Knowing the last trade price may not be so useful if that price is actually out of date. The trade time tells you whether you should really rely on that last trade price — it’s the time that last trade took place — or if you should go out and get an update. It’s common for a trade time to lag a few minutes behind your actual time, especially online.

Change

Change just indicates the difference between what the last trade price is and what the price before that was. I don’t find this a particularly useful indicator of a stock’s performance, as it only tells you what a stock did in the last two minutes and ignores the entire history of the company beyond that.

Prev. Close

Another limited indicator of a stock’s performance, the previous close is the price that the last share of stock sold yesterday (or the last day of trading) sold at. It’s only one sale in a 24-hour period, limiting how big of a picture it can provide you.

Open

The open is the price of the first share of stock sold today.

Bid & Ask

It’s common to see both the bid and ask sections of a stock quote blank, or listed as ‘N/A’. A bid is the highest price that a principle brokerage firm has announced it’s willing to pay for a share of a specific stock at a specific time. The ask is the opposite: it’s the lowest price that a firm has said it’s willing to sell a particular stock at.

1y Target Est

The one-year target estimate is an analyst’s projection of what the price for a single share of this stock one year from today. But because of all the variables in the market, these projections can vary extremely between analysts. I wouldn’t bet the house on a one-year target estimate.

Day’s Range

Starting the right-hand side of the stock quote is the day’s range. Rather than relying on a single share to give you an idea of what a stock is doing now, the day’s range gives you the range that a stock’s price has varied by over the course of the day.

52wk Range

The 52 week range is practically the same as the day’s range: it’s just the range of prices a stock has sold for over the course of the last year. In a volatile market like we’re in now, the day’s range can actually offer better information than the 52 week range because drops and rallies can make it harder to tell what a realistic range for a given stock looks like.

Volume

A stock’s volume reflects the total number of shares of that stock that have been traded throughout a single day.
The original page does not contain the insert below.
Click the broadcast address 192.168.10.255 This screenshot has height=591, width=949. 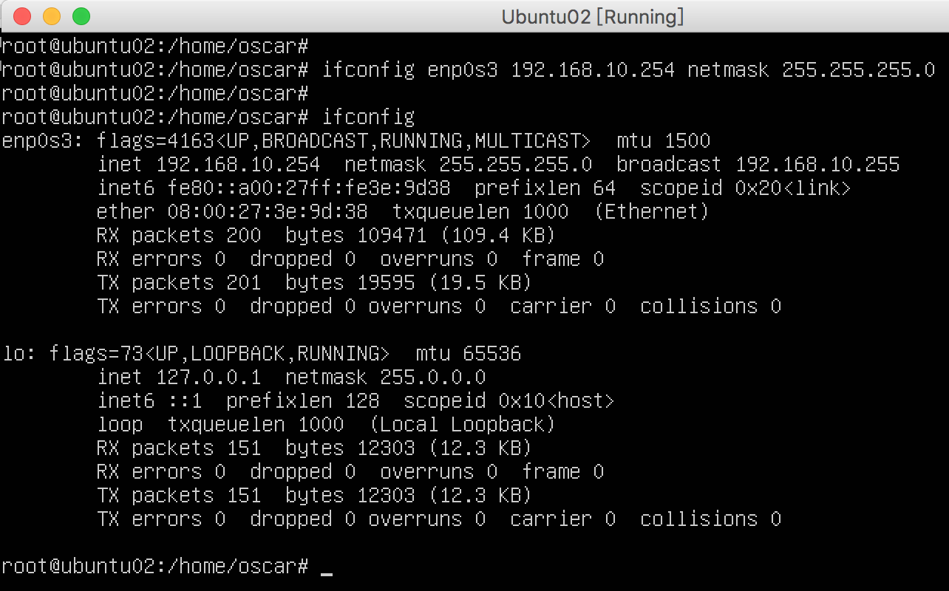tap(817, 165)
If a stock is particularly active, it’s worth checking into why: bad news could have lead investors to unload a particular stock, while good news could send every investor looking for a few shares.

Avg Vol (3m)

The average volume over the past three months of a stock is often fairly similar to the stock’s volume over the past day. Knowing the average volume can help you decide when the daily volume is active enough to warrant notice.

Market Cap

Market capitalization estimates the total dollar value of the company who’s stock is being traded. It’s determined by multiplying the total number of shares by the last trade.

P/E

Edited: The price to earnings ratio reflects the relationship between the price per share and the income earned per share by the company in which the shares are held. A higher P/E points to a more expensive stock, relatively speaking, because an investor pays more per unit of income.

EPS

Earnings per share is the amount of money that you would have earned if you purchased a share of this stock last quarter and sold it today. Right now, many stocks’ EPS are looking grim: it’s a useful indicator of how a stock will do if you plan to sell it in the short term, but if you’re planning to hold it long-term, the EPS is less of a concern.

Div & Yield

If you’re looking to turn a profit on stocks, the dividend and yield are probably the first places you look. The dividend is the payment the company pays to shareholders based on its profits. The yield is the dividend expressed as a percentage of the price per share. And while a high dividend is good, an extremely high yield definitely isn’t: extremely high yields can point to a company in some financial trouble.

WRITER'S BIOGRAPHY

Thursday Bram

Thursday Bram blogs about a variety of topics, from personal finance to small business. She is the author of an upcoming book on the tools and tricks you need to build a career you can take with you during long-term travel. More information about Thursday and her book, Working Your Way Around the World, is available on her personal site, ThursdayBram.com.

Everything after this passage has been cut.